== Aim of the task ==
Quote the lines running from the line containing "Where should I" through the line containing "click(x=649, y=207)", both included, exactly as they appear, leaving out the pictures.

== Exercise materials ==
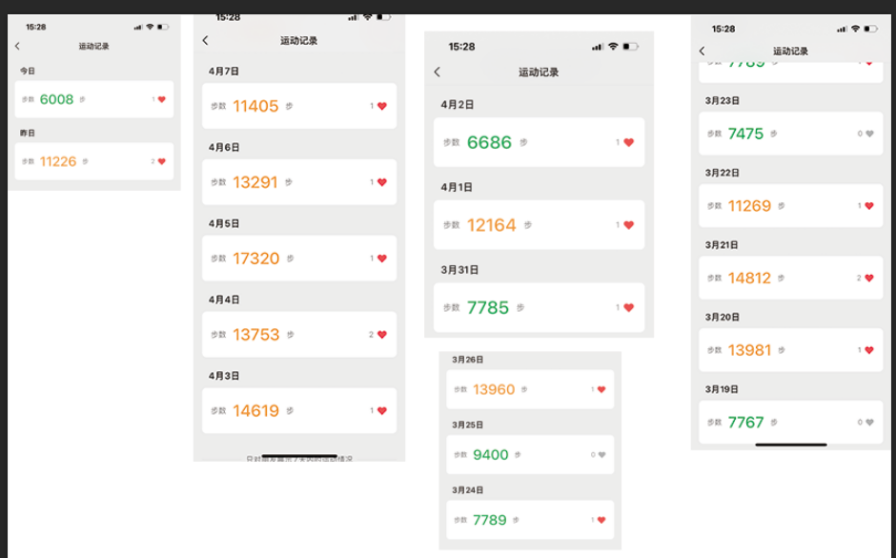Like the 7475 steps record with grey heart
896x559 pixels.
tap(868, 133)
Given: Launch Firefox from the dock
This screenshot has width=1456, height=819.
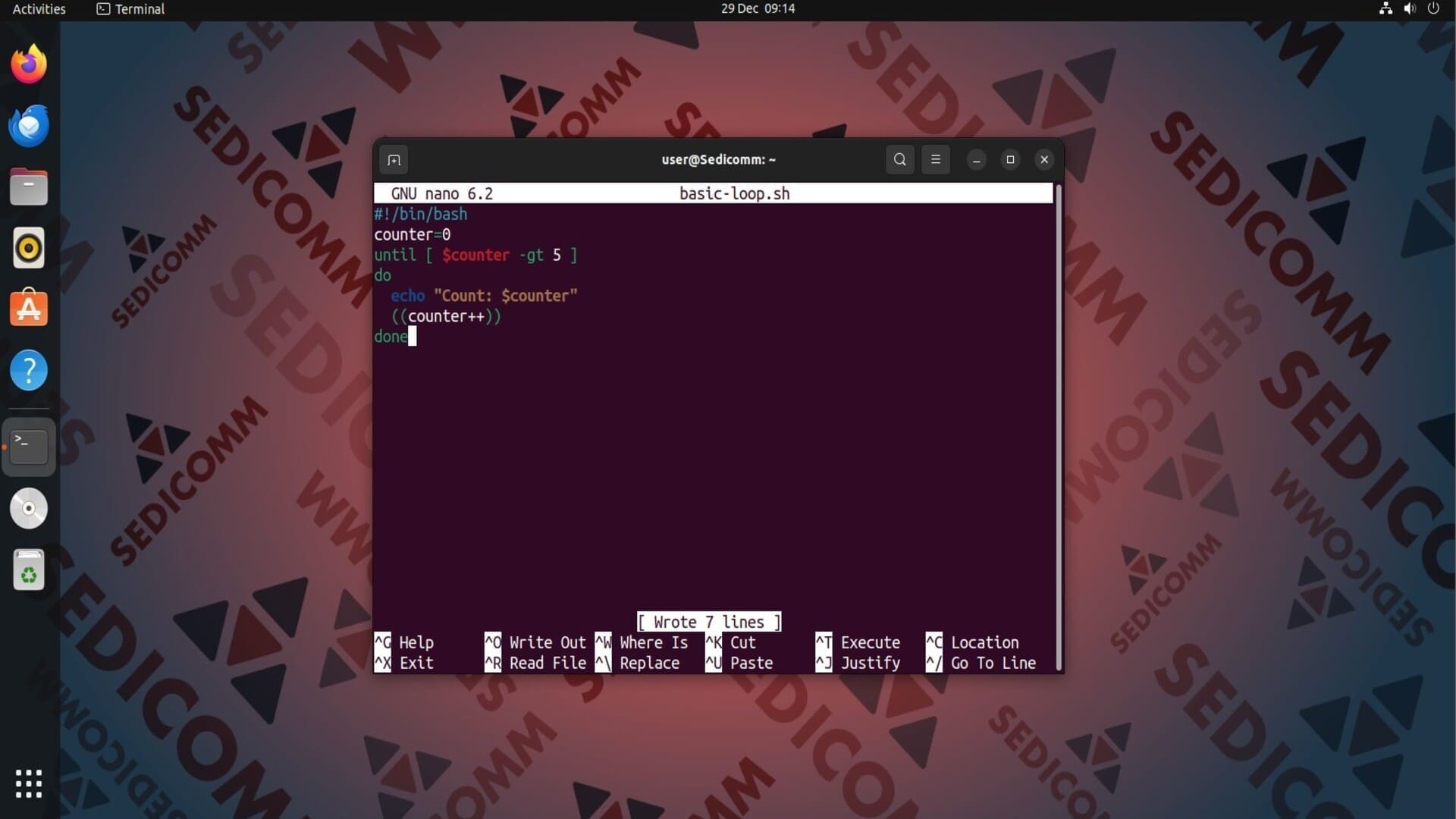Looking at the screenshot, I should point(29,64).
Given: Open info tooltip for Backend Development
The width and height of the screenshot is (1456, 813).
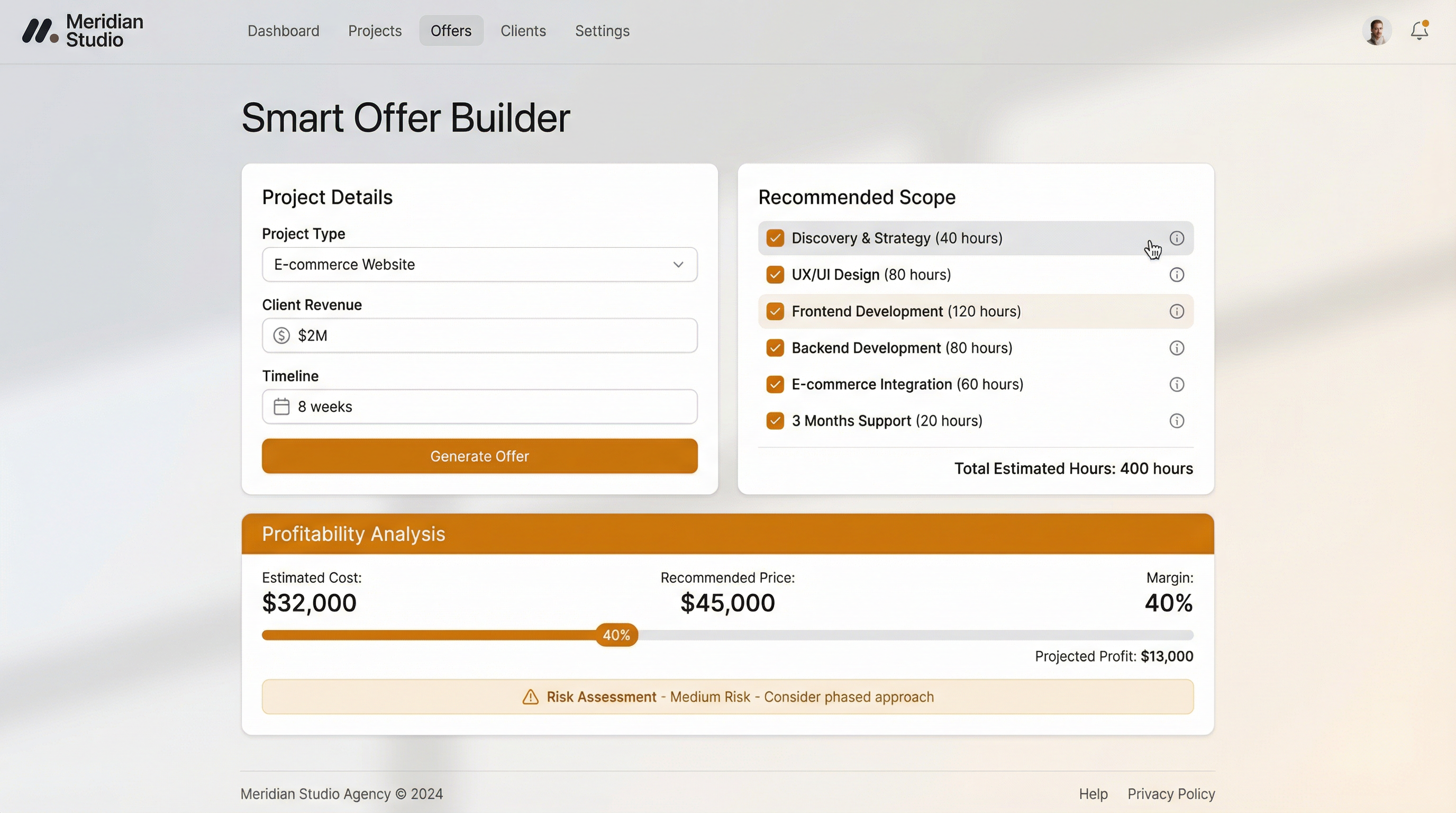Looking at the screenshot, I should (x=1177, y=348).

---

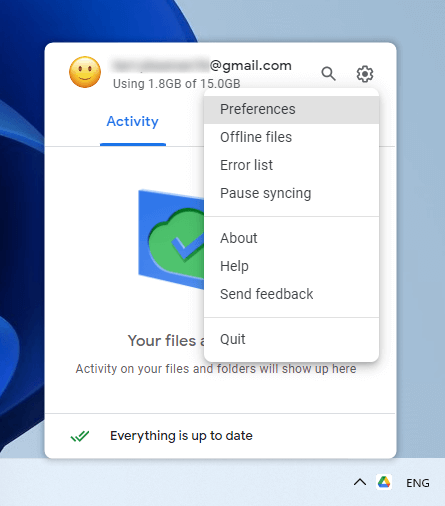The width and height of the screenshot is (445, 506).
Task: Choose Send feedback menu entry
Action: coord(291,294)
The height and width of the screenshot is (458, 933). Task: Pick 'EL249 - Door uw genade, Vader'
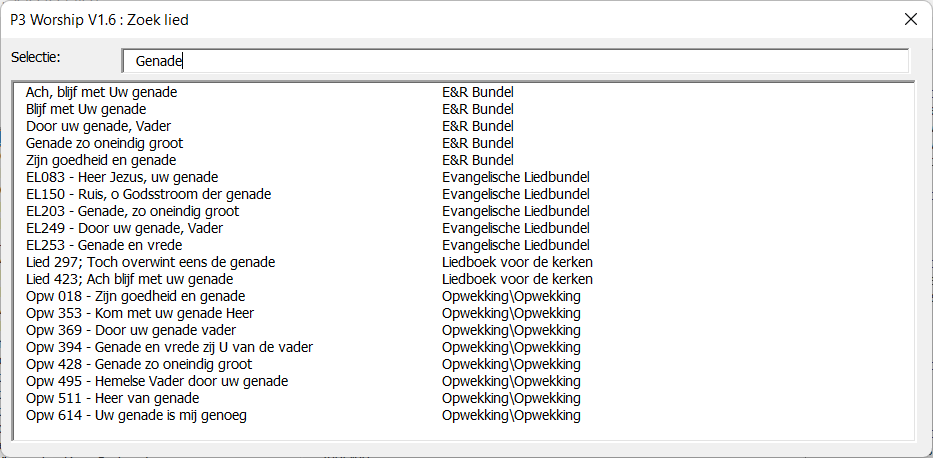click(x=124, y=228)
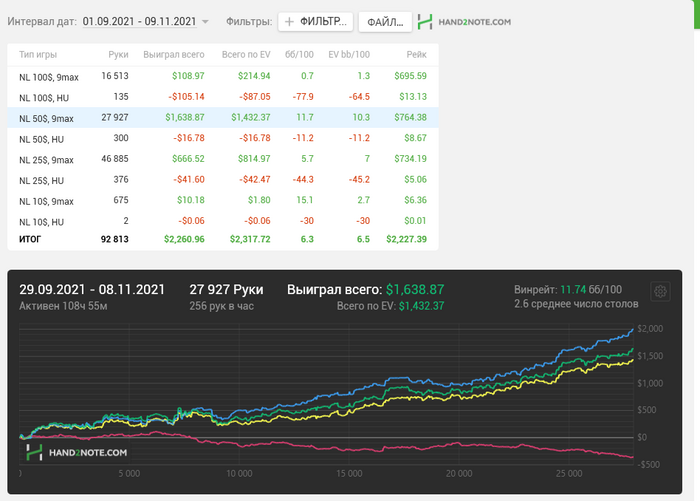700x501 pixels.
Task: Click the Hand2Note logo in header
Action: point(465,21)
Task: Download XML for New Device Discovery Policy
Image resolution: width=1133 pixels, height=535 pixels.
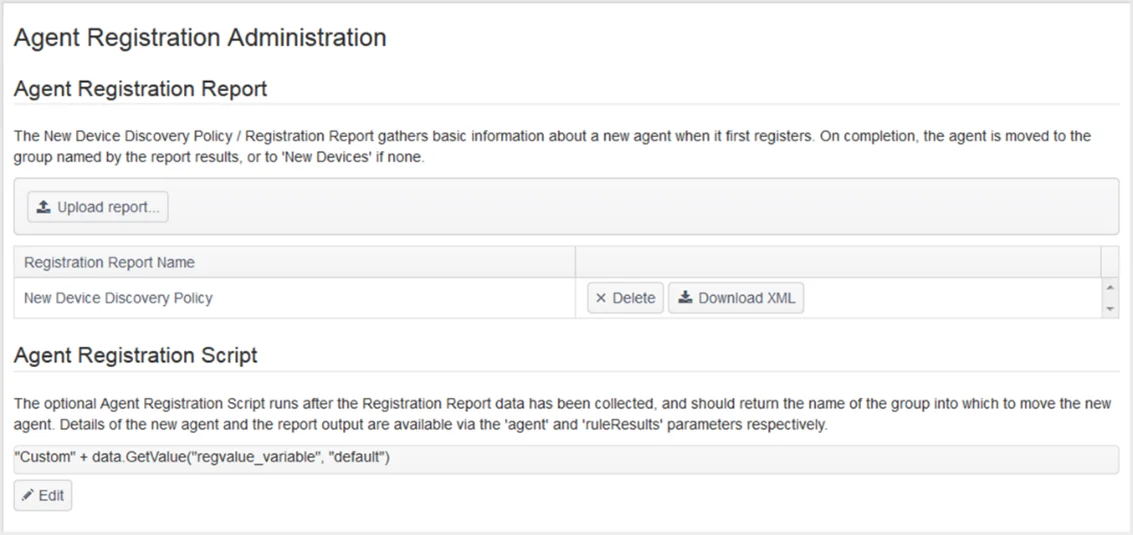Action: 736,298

--

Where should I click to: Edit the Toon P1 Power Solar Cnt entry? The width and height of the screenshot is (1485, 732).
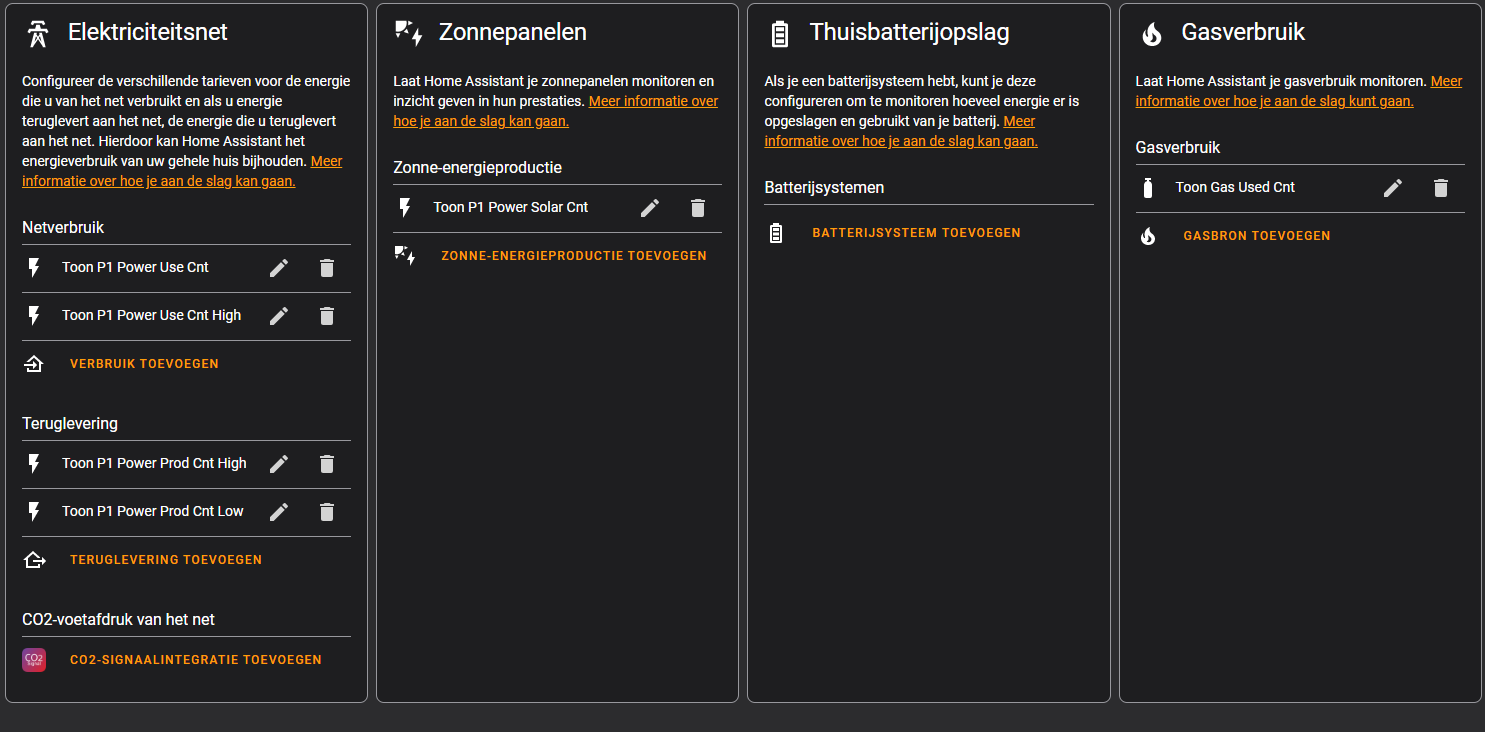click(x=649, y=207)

== Complete output ==
Where should I click to: Edit the Toon P1 Power Solar Cnt entry? The width and height of the screenshot is (1485, 732).
click(x=649, y=207)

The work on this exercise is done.